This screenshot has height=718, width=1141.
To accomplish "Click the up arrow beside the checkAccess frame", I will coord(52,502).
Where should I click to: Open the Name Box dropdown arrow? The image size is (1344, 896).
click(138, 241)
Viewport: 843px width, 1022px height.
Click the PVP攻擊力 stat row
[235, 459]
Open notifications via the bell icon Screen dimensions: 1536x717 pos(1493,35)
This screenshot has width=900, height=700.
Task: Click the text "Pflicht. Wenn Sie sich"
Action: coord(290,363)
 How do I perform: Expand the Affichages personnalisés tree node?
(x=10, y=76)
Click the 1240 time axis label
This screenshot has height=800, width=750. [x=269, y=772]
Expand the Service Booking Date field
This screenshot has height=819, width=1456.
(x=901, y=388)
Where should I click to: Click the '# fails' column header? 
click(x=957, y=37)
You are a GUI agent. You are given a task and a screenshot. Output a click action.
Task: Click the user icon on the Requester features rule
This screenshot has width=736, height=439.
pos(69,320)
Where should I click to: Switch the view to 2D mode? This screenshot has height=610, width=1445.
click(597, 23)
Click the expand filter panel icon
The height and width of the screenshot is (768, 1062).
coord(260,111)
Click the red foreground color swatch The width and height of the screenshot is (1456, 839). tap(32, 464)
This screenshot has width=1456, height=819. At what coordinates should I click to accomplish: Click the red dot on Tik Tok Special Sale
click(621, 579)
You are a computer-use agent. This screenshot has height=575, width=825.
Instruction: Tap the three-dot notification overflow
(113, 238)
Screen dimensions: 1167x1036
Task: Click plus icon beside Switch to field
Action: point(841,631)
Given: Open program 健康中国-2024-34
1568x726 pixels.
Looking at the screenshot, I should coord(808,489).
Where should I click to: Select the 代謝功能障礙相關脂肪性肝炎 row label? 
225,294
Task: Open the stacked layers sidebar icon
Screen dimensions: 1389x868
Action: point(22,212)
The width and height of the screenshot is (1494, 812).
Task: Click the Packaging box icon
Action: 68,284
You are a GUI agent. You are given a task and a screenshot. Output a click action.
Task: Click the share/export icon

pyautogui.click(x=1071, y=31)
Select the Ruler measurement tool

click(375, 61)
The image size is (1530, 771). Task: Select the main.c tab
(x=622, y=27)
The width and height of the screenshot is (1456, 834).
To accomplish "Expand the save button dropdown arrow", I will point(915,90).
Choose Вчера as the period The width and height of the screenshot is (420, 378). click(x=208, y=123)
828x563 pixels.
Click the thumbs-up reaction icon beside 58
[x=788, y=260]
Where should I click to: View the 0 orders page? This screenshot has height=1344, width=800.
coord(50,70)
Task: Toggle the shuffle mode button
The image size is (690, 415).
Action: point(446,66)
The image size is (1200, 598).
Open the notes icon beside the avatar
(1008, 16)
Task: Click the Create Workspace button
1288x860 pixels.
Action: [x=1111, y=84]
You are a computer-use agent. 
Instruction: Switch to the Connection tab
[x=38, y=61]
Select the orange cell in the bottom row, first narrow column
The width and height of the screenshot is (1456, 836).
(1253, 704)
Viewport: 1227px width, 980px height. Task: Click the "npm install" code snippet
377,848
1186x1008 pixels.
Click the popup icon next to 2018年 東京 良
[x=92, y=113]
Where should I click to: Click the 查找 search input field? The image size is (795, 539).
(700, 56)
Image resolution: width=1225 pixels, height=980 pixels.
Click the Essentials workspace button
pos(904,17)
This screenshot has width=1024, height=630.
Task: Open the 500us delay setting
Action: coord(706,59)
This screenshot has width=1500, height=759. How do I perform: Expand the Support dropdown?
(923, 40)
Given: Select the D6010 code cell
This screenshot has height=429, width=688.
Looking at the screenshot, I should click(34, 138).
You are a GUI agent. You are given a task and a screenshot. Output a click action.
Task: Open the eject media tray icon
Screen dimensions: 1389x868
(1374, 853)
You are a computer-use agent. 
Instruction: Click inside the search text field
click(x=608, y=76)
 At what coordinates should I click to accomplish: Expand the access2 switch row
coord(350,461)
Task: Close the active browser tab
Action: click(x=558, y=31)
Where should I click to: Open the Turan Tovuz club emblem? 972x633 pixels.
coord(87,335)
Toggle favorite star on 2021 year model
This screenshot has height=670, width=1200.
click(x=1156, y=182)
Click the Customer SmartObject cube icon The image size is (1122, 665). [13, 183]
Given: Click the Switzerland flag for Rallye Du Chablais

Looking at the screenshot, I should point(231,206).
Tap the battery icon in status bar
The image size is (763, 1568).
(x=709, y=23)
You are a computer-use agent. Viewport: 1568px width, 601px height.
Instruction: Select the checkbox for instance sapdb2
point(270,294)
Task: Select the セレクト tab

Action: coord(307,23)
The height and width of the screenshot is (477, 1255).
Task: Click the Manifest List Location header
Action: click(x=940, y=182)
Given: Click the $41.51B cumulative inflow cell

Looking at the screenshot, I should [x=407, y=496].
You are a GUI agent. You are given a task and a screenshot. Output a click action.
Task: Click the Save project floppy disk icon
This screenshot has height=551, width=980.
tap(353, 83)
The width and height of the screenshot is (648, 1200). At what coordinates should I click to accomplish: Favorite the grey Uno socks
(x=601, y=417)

■ VERZOEK:
Herhaalt u woordelijk alles vanaf het begin van de bovenstaande gegevens tot en met de regel waarin "(x=10, y=76)" staat.

■ UITWERKING TAAK:
This screenshot has height=718, width=1141.
To accomplish "Click the up arrow beside the checkAccess frame", I will coord(52,502).
Where should I click to: Open the Name Box dropdown arrow? The image size is (1344, 896).
click(138, 241)
Viewport: 843px width, 1022px height.
Click the PVP攻擊力 stat row
[235, 459]
Open notifications via the bell icon Screen dimensions: 1536x717 pos(1493,35)
This screenshot has width=900, height=700.
Task: Click the text "Pflicht. Wenn Sie sich"
Action: coord(290,363)
 How do I perform: Expand the Affichages personnalisés tree node?
(x=10, y=76)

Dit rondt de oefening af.